Abstract
Bipolar disorder is a serious chronic condition, and there is great interest in understanding brain-based
mechanisms that contribute to disorder symptoms. In this proposal, we focus on one promising candidate:
efficiency of evidence accumulation (EEA). EEA is measured in specialized models from computational
psychiatry, and it quantifies a basic neurocognitive ability to accumulate information from a stimulus in noisy
conditions in order to select appropriate responses. Substantial reductions in EEA are found in bipolar
disorder, as well as other major psychiatric disorders, and they contribute to impulsivity and disease severity.
There is a critical gap in knowledge, however: At the current time, we know little about the brain mechanism
that produce reduced EEA in bipolar disorder, or in any other psychiatric disorder.
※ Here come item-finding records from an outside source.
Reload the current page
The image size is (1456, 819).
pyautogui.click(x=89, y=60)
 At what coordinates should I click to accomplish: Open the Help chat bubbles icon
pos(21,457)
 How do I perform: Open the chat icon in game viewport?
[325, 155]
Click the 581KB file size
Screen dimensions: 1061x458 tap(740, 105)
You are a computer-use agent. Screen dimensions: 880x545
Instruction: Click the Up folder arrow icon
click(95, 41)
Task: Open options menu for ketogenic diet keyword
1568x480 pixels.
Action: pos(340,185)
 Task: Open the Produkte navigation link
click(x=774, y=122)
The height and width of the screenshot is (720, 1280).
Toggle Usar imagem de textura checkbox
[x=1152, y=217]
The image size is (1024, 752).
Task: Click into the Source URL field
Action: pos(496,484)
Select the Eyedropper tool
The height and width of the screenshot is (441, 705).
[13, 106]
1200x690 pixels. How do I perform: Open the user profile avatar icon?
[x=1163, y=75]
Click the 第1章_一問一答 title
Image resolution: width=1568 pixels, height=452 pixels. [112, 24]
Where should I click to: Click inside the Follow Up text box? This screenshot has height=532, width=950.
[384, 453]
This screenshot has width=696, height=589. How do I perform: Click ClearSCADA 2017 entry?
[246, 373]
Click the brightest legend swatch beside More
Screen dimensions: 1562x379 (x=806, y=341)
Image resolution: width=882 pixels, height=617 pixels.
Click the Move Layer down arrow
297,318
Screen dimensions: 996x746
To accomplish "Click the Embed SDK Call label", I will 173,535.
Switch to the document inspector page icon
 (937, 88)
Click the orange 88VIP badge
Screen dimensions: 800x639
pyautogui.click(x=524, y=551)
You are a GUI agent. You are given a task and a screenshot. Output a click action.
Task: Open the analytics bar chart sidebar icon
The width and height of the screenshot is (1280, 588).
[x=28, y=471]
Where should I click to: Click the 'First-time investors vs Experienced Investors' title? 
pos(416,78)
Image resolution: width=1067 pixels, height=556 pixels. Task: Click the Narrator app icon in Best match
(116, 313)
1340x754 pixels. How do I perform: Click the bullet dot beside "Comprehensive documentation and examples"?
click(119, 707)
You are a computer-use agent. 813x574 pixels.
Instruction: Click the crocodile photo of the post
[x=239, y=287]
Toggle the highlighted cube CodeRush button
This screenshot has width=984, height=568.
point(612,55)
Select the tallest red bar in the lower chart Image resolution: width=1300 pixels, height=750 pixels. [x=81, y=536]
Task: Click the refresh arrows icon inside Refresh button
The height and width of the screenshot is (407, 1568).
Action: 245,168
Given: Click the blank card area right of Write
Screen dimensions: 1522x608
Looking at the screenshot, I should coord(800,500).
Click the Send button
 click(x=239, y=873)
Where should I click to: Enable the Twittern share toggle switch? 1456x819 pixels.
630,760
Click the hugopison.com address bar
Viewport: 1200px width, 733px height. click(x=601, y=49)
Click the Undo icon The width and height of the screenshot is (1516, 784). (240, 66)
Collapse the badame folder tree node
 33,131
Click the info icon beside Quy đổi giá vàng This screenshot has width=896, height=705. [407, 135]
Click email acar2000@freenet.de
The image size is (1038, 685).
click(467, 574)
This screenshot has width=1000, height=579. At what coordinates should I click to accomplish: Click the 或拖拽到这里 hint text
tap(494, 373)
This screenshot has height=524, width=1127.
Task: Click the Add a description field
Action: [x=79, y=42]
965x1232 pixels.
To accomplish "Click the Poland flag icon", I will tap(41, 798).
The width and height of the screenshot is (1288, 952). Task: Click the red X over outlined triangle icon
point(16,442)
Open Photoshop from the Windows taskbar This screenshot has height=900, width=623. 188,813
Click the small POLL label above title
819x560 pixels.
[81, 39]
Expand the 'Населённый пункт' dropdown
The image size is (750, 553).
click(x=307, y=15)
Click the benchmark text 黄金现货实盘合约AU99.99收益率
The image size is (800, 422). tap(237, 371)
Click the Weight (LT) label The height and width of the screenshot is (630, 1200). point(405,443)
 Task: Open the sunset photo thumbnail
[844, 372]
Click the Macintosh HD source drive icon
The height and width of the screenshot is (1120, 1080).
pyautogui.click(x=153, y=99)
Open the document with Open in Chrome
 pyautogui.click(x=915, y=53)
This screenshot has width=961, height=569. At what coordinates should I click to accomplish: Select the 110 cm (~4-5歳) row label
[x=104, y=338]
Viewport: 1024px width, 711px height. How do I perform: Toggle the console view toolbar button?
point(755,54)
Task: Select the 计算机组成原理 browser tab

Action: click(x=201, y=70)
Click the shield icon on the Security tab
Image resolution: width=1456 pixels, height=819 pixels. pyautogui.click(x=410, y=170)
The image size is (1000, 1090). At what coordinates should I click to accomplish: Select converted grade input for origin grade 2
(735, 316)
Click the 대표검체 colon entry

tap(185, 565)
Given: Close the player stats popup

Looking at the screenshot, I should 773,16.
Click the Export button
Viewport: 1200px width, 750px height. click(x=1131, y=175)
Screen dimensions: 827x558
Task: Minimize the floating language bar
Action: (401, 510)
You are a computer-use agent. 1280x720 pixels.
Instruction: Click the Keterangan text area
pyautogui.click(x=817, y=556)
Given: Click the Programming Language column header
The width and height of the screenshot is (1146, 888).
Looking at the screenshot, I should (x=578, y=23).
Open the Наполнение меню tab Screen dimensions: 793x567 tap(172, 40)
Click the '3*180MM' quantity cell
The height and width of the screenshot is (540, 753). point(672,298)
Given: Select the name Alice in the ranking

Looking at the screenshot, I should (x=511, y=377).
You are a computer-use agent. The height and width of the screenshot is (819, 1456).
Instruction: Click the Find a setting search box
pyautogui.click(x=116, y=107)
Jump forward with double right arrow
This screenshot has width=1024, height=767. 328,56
In this project, we address this gap using the methods of network neuroscience. Substantial evidence from
large datasets strongly supports a flexible network reconfiguration model of EEA. This model says EEA
depends on the brain’s ability to adaptively reconfigure connectivity patterns of brain networks across cognitive
demands and task contexts. The model suggests the novel hypothesis that reduced EEA in bipolar disorder
arises from deficits in flexible network reconfiguration. We test this hypothesis with U. of Michigan’s unique
Prechter Longitudinal Study of Bipolar Disorder (headed by Co-I McInnis). We study 130 healthy adults and
130 adults with bipolar disorder, who complete a battery of behavioral tasks to measure EEA and a battery of
neuroimaging tasks optimized to measure flexibility of brain network reconfiguration.
A centerpiece of our approach is the use of brain basis set (BBS), a multivariate predictive modeling
framework. This method lets us “summarize” tens of thousands of changes in connectivity patterns across the
brain in terms of a modest number of basic reconfiguration components. BBS lets us identify what networks
reconfigure as well as how much they reconfigure. Using BBS, we will quantify brain network reconfiguration
deficits in bipolar disorder. We in addition link deficits in EEA and reduced brain network reconfiguration
specifically to an impulsive/affectively-unstable subtype of bipolar disorder and to impulsivity factor scores.
Finally, we elucidate the etiology of deficits in task-evoked brain network reconfiguration. We use multivariate
methods to delineate how reduced task-evoked network flexibility arises from alterations in the brain’s task-free
functional and structural architecture.
EEA is a computational metric that rigorously quantifies core neurocognitive deficits in bipolar disorder. This
project leverages computational psychiatry, network neuroscience, and multi-modal imaging to delineate brain
network mechanisms that underpin EEA. Success here lays the foundation for a broader network neuroscience
research program examining impairments in reconfiguration/flexibility of brain networks across multiple
disorders, with the aim of pinpointing etiology and identifying potential interventions.